Stava sforacchiando (o almeno così credeva) quello stronzo da parte a parte da almeno due minuti buoni, ma senza apparente risultato. Ricordava che ad un certo punto aveva spezzato la lama del machete nel costato di quel bastardo ma non si era fermato nemmeno per un attimo, e aveva iniziato  a colpirlo violentemente con l'elsa, poi con pugni alla testa. Sembrava che i colpi non sortissero alcun effetto, e dopo un pò infatti le sue nocche erano del tutto sbucciate e sanguinanti. Gabriella gli si era avvinghiata  e tentava di morderlo e di graffiarlo in faccia, Enrico continuava a sparare, ma quel figlio di puttana non accennava a cedere, anzi, lottava con sempre maggior furore, liberandosi dalla presa di Gabriella. Il loro Ductus, Alessio, era morto. Bruno lo aveva colpito alla vita con la spada, tranciandolo a metà come  l'ananas della pubblicità del Miracle Blade . Allora avevano cominciato ad avere paura. Ci aveva provato Stefano, per ultimo, ad un assalto frontale. Lui aveva sempre rispettato e temuto Stefano all'interno del branco. Un cazzo di armadio, un negro enorme e cattivo, pieno di tatuaggi piercing e cicatrici. Aveva portato la sua arma preferita, una grossa mazza chiodata dotata anche di lame. Era riuscito a colpire Bruno alla spalla, ma anche quel colpo sembrava non avergli fatto un cazzo. Un istante dopo, Stefano si ritrovava senza un braccio: Bruno gliel'aveva staccato. C'era sangue ovunque, ed erano tutti sporchi. Stefano si era messo a urlare, e loro erano rimasti sconvolti ad assistere a quella scena: non avevano mai visto Stefano avere paura.

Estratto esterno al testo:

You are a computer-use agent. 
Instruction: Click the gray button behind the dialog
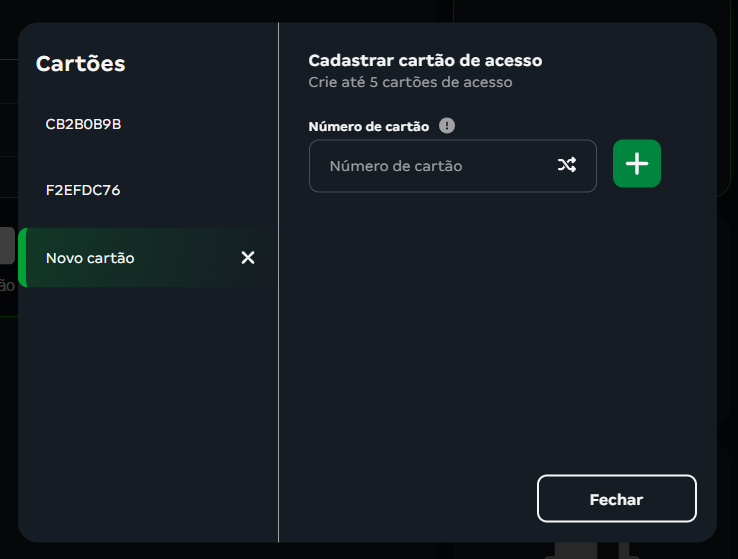(x=7, y=246)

Il loro compagno aveva provato a scappare, ma nello stesso istante in cui aveva girato le spalle a Bruno, lui gli aveva mozzato entrambe le gambe in un sol colpo. In quel preciso momento, lui e Gabriella si erano guardati negli occhi e avevano iniziato a correre.

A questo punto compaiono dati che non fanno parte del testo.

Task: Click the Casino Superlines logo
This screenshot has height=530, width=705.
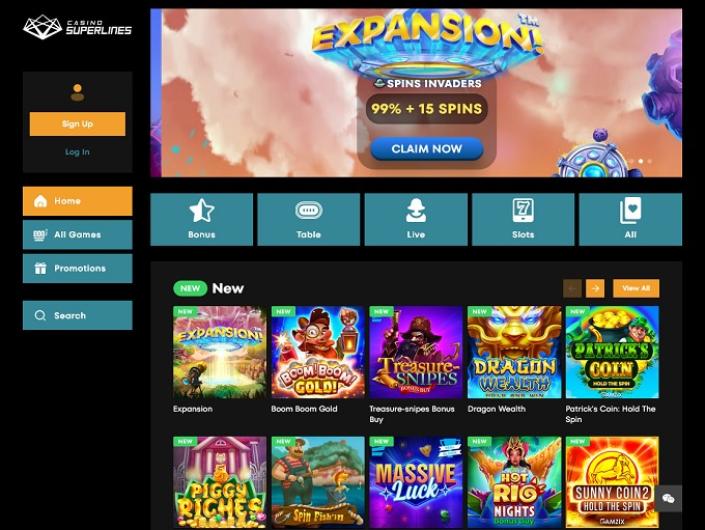Action: [77, 27]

Correre a più non posso, sfruttando tutta la velocità soprannaturale di cui le loro gambe erano capaci. Avevano sfondato la finestra ed erano schizzati via più veloci del vento. Dietro di loro, sentivano ancora le urla disperate di Stefano provenire dalla casa, urla disumane di una bestia sofferente, ma non si erano fermati.
Si erano fermati solo più tardi, all'uscita dell'autostrada. Nei loro occhi si leggeva la paura, una paura che anche i mostri possono sperimentare. Ad un certo punto era ricomparso Enrico, e con lui aveva il cadavere della Lasombra. Sembrava sconvolto anche lui. Diceva che comunque non voleva abbandonare una sua "sorella" a quel mostro, e che la avrebbe salvata.

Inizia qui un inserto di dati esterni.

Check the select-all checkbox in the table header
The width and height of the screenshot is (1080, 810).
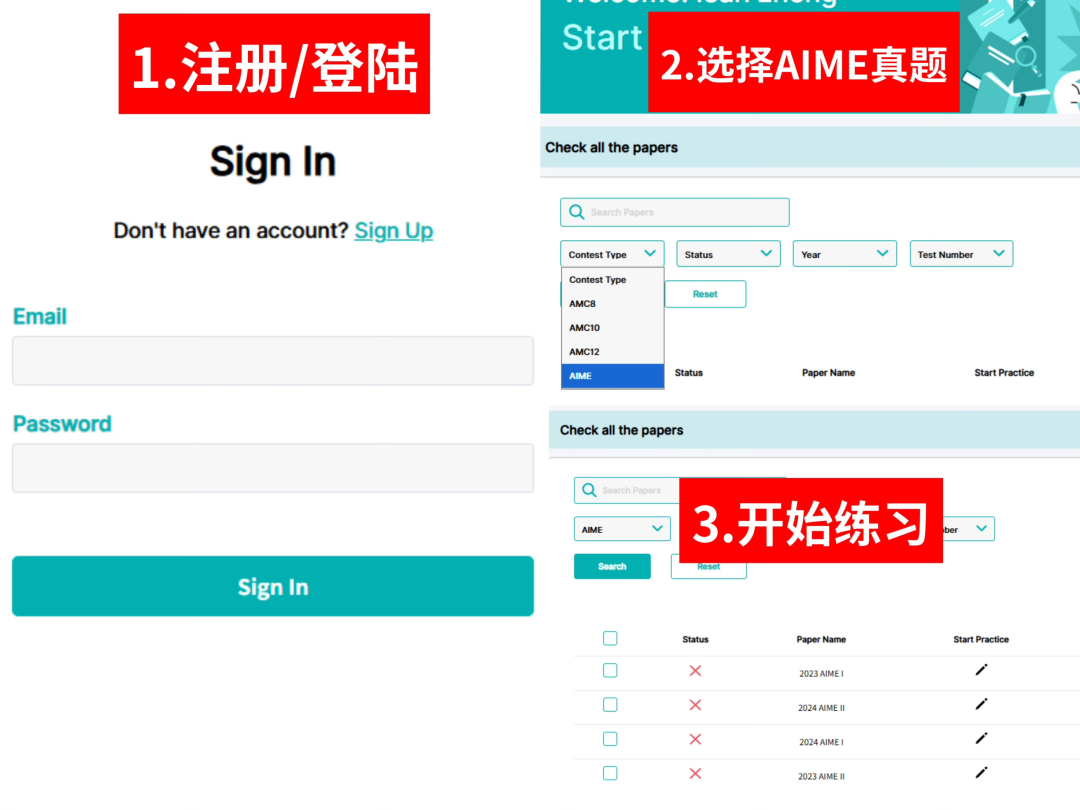pos(610,638)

Poi avevano rubato quella macchina, il suo proprietario giaceva col collo spezzato tra i cespugli ai lati della strada. Non ci avevano giocato, e non avevano nemmeno pensato di nutrirsi con lui. Erano ancora sotto shock.

Nessuno aveva ancora aperto bocca, fino a quel momento. Non si guardavano neppure negli occhi.
"Allora mi fermo" disse Michele, imboccando al strada per l'autogrill.
Enrico sbuffò:
"Dovremo pulirci, le vacche potrebbero giustamente insospettirsi se ci presentiamo così. Sembriamo usciti da un cazzo di film di Saw."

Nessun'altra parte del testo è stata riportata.